Extracted data entries:
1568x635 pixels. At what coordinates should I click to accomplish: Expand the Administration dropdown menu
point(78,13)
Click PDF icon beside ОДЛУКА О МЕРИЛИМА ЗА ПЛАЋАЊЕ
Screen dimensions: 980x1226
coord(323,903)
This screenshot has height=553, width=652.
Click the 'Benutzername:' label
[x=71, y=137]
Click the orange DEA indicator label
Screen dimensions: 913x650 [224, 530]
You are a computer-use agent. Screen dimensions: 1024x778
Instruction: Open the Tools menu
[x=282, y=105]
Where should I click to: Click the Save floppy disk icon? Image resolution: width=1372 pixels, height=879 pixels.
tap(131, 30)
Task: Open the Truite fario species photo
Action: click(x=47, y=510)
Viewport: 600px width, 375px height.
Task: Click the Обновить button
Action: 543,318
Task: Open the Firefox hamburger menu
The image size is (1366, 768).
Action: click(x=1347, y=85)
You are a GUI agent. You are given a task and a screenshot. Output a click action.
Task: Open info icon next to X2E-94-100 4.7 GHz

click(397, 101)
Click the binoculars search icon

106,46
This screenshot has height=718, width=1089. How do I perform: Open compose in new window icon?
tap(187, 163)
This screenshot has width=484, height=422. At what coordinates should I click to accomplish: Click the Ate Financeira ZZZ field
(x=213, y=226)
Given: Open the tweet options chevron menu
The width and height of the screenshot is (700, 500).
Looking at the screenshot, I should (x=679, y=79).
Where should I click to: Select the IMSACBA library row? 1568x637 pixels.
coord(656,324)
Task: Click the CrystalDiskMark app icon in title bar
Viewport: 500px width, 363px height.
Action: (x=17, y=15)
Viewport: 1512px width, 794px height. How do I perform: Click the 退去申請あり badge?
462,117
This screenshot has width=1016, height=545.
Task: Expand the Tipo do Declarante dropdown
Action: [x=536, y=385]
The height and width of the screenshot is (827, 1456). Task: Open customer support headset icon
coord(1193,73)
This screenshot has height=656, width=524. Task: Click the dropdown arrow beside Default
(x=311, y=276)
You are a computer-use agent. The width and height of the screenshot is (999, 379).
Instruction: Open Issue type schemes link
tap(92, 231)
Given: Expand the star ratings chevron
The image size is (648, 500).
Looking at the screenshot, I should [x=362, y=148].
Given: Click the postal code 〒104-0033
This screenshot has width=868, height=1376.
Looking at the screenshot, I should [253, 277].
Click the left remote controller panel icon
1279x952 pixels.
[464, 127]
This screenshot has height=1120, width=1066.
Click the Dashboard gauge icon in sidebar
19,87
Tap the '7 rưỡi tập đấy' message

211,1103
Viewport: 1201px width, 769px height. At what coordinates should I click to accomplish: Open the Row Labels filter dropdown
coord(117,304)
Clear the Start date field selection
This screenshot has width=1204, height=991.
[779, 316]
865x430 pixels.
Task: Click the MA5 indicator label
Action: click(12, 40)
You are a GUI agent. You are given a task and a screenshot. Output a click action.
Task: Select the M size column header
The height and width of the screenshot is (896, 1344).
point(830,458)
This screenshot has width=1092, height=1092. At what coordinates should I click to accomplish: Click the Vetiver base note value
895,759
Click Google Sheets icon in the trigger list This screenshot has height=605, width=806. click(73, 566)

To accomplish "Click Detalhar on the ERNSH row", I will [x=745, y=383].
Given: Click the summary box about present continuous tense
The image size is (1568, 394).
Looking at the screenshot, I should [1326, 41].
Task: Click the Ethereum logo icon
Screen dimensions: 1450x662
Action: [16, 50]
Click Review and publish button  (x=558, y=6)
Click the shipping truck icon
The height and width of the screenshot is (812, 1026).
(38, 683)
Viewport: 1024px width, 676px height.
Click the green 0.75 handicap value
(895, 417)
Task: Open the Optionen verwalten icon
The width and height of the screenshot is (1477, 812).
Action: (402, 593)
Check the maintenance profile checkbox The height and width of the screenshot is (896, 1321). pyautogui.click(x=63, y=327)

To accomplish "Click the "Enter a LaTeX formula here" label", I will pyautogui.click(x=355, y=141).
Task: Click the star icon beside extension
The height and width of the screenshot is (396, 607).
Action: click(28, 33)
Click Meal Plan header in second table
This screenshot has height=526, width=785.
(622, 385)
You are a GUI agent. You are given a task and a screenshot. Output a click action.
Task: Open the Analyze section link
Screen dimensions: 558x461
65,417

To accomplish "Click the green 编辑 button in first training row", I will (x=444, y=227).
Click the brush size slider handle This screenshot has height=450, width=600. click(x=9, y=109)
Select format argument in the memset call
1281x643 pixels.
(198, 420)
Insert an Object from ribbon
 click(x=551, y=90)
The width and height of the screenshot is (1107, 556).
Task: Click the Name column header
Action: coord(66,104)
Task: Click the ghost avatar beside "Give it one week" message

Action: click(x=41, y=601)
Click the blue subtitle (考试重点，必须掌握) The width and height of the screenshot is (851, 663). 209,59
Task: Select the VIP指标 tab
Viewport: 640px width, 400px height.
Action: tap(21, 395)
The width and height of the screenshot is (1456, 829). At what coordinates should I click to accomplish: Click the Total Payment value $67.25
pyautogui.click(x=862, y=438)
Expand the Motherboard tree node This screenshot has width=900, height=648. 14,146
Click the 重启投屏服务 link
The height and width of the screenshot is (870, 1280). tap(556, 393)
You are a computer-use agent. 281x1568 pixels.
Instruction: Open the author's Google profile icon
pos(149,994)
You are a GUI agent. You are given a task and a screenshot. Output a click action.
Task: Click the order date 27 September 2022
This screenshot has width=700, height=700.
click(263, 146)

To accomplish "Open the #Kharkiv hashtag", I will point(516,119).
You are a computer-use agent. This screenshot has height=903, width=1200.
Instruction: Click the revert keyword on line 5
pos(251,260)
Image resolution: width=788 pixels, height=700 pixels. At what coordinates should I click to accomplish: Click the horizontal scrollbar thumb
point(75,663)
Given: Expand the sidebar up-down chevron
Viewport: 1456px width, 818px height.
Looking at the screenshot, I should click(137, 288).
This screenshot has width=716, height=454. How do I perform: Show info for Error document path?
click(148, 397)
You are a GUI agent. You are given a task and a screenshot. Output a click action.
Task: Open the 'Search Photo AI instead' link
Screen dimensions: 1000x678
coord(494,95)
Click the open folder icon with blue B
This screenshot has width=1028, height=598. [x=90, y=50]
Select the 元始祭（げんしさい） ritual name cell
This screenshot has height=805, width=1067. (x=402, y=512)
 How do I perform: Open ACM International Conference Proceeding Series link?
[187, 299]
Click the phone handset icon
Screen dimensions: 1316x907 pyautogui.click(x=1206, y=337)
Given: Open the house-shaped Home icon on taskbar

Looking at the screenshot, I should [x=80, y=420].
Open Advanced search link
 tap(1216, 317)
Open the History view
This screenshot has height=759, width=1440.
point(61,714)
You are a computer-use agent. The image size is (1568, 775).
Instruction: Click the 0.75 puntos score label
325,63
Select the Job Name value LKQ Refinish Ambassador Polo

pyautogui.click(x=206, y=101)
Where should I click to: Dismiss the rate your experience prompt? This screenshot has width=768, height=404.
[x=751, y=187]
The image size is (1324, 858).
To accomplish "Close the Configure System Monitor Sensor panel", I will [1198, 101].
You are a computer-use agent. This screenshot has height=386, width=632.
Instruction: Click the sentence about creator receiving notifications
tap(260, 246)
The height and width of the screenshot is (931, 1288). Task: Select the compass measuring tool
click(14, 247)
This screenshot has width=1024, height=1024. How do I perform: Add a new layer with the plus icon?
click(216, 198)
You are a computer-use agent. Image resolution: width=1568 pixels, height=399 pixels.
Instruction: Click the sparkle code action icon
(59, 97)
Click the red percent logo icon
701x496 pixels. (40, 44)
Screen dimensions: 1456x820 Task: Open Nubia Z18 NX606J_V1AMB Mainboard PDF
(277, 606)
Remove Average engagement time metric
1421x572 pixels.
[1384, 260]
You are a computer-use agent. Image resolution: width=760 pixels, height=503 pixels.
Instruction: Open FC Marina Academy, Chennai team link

Directions:
Copy out the lines above exactly, beginning at the one that contains "Click the Dashboard gauge icon in sidebar" and ending at the one that contains "Clear the Start date field selection".

Answer section:
Click the Dashboard gauge icon in sidebar
19,87
Tap the '7 rưỡi tập đấy' message

211,1103
Viewport: 1201px width, 769px height. At what coordinates should I click to accomplish: Open the Row Labels filter dropdown
coord(117,304)
Clear the Start date field selection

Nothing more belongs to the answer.